> **WORK TASK**
A precise reproduction of every record below is needed, minus the pictures.

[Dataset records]
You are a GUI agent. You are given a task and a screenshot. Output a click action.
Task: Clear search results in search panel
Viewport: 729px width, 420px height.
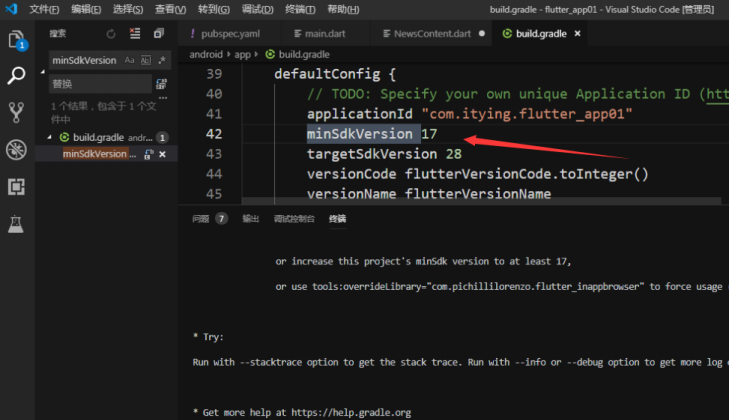pyautogui.click(x=134, y=33)
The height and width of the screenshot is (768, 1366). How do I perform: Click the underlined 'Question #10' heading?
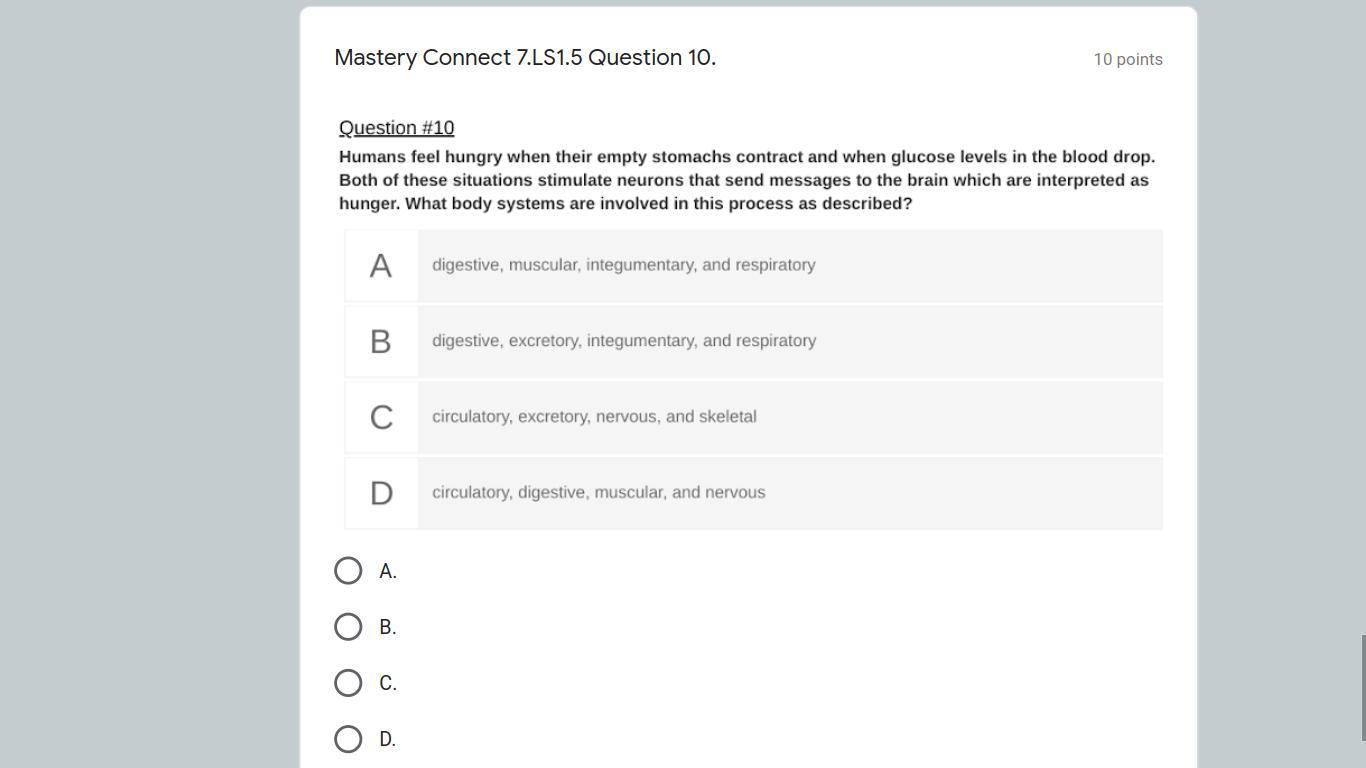coord(396,128)
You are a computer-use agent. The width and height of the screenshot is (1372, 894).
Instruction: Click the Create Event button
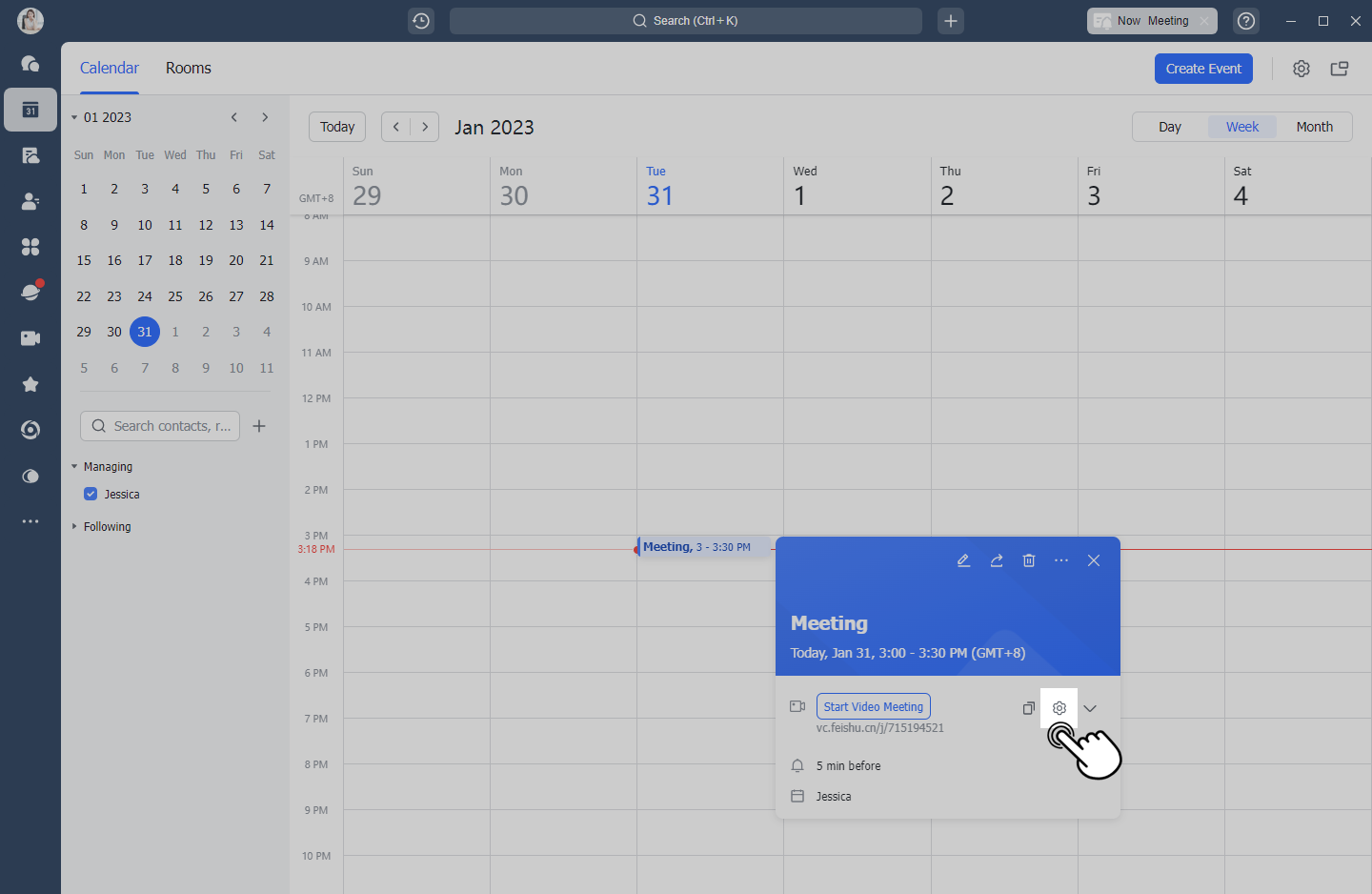point(1203,68)
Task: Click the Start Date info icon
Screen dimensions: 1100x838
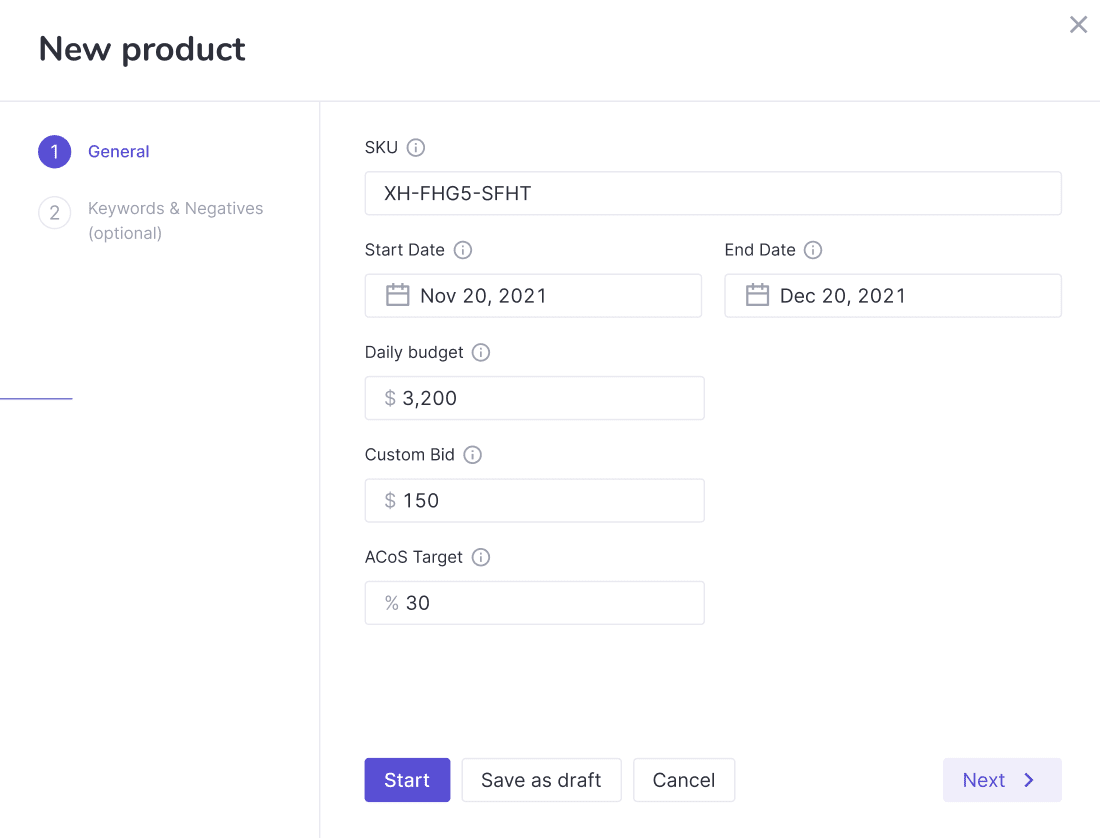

> **RESPONSE FOR THIS EXERCISE**
You are a GUI agent. You are given a task and a screenshot. Output a click action.
Task: Clear search results in search panel
Viewport: 729px width, 420px height.
pyautogui.click(x=134, y=33)
The height and width of the screenshot is (768, 1366). How do I perform: Click the underlined 'Question #10' heading?
coord(396,128)
You are a computer-use agent. The width and height of the screenshot is (1372, 894).
Instruction: Click the Create Event button
point(1203,68)
Task: Click the Start Date info icon
Screen dimensions: 1100x838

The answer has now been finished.